The system allows users to specify a computation budget and uses algorithms to approximate model performance without invoking the MLM on each task instance. TASK-ME-ANYTHING includes a spatio-temporal scene graph representation for visual content and task generators that create input-output pairs for specific capabilities. It supports queries for the best-performing model, task instances, or taxonomy concepts, as well as on-budget results approximation methods. The system can generate over 750 million VQA task instances across 2D sticker images, 3D tabletop scenes, and real images/videos.
TASK-ME-ANYTHING evaluates 13 open-source MLMs over 1M task instances and 18 open-source/proprietary MLMs over 8,400 task instances. It identifies that open-source MLMs are strong in object and attribute recognition but struggle with counting, spatial, and temporal understanding. Larger models generally perform better, though exceptions exist. GPT4o struggles with recognizing rotating/moving objects and distinguishing colors. The system supports fine-grained queries, including top-K queries, threshold queries, model comparison queries, and model debugging queries. It also provides efficient query results approximation methods under budget constraints.

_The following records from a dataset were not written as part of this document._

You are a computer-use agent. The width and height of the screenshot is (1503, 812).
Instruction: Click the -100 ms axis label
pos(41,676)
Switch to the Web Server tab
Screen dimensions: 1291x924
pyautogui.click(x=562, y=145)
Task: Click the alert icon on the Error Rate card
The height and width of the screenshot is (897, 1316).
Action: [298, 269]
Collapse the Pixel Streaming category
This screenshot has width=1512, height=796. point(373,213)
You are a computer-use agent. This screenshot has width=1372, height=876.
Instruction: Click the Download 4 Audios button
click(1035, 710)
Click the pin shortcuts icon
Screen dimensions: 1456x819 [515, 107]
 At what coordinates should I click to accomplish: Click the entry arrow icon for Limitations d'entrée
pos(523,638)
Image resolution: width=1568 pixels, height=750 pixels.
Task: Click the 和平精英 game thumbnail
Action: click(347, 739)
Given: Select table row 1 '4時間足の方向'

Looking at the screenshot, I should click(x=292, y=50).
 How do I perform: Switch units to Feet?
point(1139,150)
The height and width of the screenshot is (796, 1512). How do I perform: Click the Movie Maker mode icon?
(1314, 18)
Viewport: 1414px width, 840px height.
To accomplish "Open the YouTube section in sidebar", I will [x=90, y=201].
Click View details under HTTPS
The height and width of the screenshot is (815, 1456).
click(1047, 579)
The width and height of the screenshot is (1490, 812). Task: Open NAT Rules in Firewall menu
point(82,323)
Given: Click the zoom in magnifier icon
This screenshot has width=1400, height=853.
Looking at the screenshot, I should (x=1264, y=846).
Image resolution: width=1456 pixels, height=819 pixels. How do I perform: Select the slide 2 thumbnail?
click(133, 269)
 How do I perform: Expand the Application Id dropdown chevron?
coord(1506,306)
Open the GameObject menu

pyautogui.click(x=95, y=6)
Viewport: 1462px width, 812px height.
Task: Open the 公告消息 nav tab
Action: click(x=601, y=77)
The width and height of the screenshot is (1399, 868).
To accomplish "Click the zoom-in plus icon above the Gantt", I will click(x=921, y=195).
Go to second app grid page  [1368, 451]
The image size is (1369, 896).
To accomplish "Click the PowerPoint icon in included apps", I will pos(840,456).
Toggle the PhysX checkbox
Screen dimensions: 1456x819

The system validates its accuracy by measuring human performance on tasks and evaluates approximation methods. It enables detailed analysis of models' strengths and weaknesses, including specific skills like object recognition, attribute recognition, and relation understanding. TASK-ME-ANYTHING helps users select the best model for their needs and identifies model weaknesses for improvement. It also supports the evaluation of models across different visual inputs and highlights the consistency of models' strengths and weaknesses. The system is versatile and scalable, allowing for the addition of new task generators, assets, and software to expand its taxonomy. It addresses limitations such as the focus on perceptual capabilities and the need for complex reasoning tasks in future versions.